• [MATERIAL SUPPLIED]
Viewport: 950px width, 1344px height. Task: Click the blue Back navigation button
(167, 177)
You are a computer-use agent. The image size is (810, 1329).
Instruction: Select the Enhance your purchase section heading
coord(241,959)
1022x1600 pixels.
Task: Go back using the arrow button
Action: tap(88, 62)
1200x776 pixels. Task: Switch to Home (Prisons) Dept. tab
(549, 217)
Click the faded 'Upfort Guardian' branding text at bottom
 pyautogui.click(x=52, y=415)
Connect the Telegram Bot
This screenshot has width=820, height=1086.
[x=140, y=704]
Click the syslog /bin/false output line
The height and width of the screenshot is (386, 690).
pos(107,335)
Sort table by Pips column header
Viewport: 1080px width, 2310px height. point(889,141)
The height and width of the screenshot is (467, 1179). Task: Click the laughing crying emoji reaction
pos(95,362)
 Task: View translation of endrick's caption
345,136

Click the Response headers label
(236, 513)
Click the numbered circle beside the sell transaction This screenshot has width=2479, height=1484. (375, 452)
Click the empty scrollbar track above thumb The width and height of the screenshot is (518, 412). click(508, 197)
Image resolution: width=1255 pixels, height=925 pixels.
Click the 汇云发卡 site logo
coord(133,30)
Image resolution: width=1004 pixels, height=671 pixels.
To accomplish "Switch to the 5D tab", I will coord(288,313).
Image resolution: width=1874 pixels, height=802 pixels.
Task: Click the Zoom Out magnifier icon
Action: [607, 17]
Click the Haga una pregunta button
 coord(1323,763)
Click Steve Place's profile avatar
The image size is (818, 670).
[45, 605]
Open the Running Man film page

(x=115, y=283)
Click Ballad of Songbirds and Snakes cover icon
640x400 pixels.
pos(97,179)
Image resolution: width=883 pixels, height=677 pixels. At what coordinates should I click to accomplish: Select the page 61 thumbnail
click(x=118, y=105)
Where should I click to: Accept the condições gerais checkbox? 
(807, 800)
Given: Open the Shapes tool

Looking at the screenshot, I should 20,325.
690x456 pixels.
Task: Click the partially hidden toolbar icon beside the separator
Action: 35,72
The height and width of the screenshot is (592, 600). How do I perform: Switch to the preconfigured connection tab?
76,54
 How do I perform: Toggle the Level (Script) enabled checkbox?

• [THE TASK]
Please return the lines above that run from the line containing "You are a computer-use" to the line containing "Click the empty", inclusive, exactly and with no other lines.

• [SOLUTION]
You are a computer-use agent. The image size is (810, 1329).
Instruction: Select the Enhance your purchase section heading
coord(241,959)
1022x1600 pixels.
Task: Go back using the arrow button
Action: tap(88, 62)
1200x776 pixels. Task: Switch to Home (Prisons) Dept. tab
(549, 217)
Click the faded 'Upfort Guardian' branding text at bottom
 pyautogui.click(x=52, y=415)
Connect the Telegram Bot
This screenshot has width=820, height=1086.
[x=140, y=704]
Click the syslog /bin/false output line
The height and width of the screenshot is (386, 690).
pos(107,335)
Sort table by Pips column header
Viewport: 1080px width, 2310px height. point(889,141)
The height and width of the screenshot is (467, 1179). Task: Click the laughing crying emoji reaction
pos(95,362)
 Task: View translation of endrick's caption
345,136

Click the Response headers label
(236, 513)
Click the numbered circle beside the sell transaction This screenshot has width=2479, height=1484. (375, 452)
Click the empty scrollbar track above thumb The width and height of the screenshot is (518, 412). click(508, 197)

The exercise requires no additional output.